Good UX is Good Chemistry

User engagement is all about the right chemistry.
Here's how you can improve your product adoption with first-time users and build engagement.
This is the immutable first rule. User Experience is a continuous and meaningful dialogue with the user. Know how to start and have a dialogue. When we design products or interfaces, one should design for generating the right chemistry. Designers should deeply understand, what drives the user in a specific context. Know that your product has potential to think like a thoughtful system that understands people by appealing to their right emotional set.
To keep it simple, this is empathy in action.

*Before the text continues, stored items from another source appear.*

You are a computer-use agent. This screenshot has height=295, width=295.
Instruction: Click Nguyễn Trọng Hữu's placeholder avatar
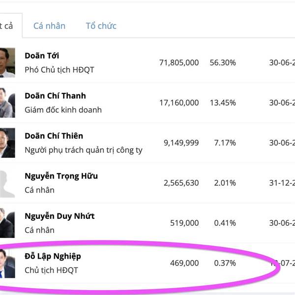pyautogui.click(x=6, y=182)
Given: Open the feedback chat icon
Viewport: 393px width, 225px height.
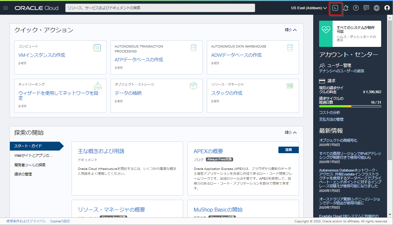Looking at the screenshot, I should point(366,8).
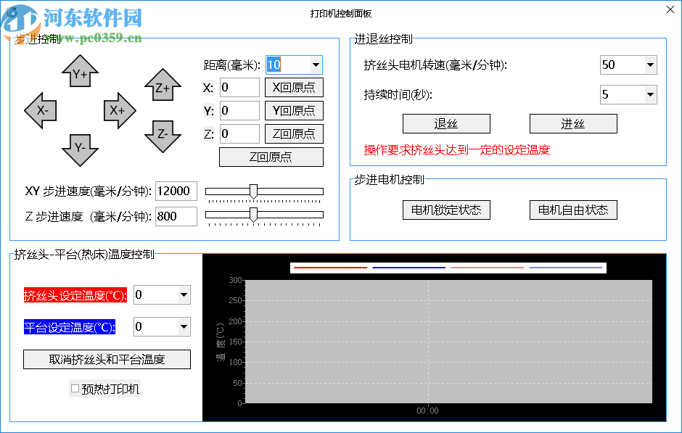Click the Z coordinate input field
Viewport: 682px width, 433px height.
tap(239, 133)
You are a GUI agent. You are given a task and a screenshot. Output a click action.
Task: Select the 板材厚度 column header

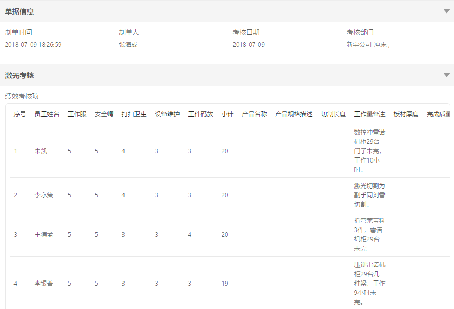[x=406, y=114]
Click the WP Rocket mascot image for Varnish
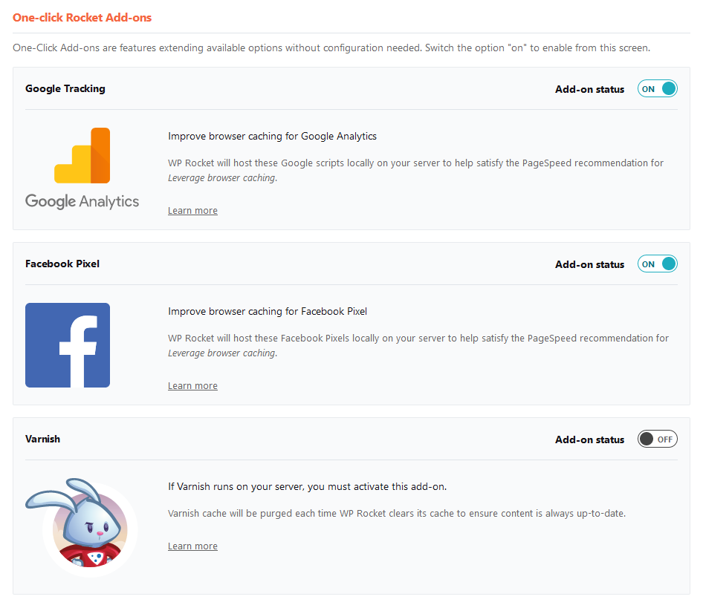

For instance, on a payment page, you might not want to appeal to the user's curiosity and sell more products. Understand the user's primary mindset in a given context. Map user agenda to business agenda. Products should know exactly, when to talk, when they shouldn't, what to talk and what they shouldn't.
Context drives the conversation.
The moment someone downloads your app or is a first-time user, don't overwhelm the onboarding experience by asking endless permissions, pushing for referrals, or seeking feedback on app stores. This is a big turn-off, building the wrong chemistry, and just feels like a date gone wrong. Imagine asking all the irrelevant questions when you meet your date. You should time your questions and know when to ask what.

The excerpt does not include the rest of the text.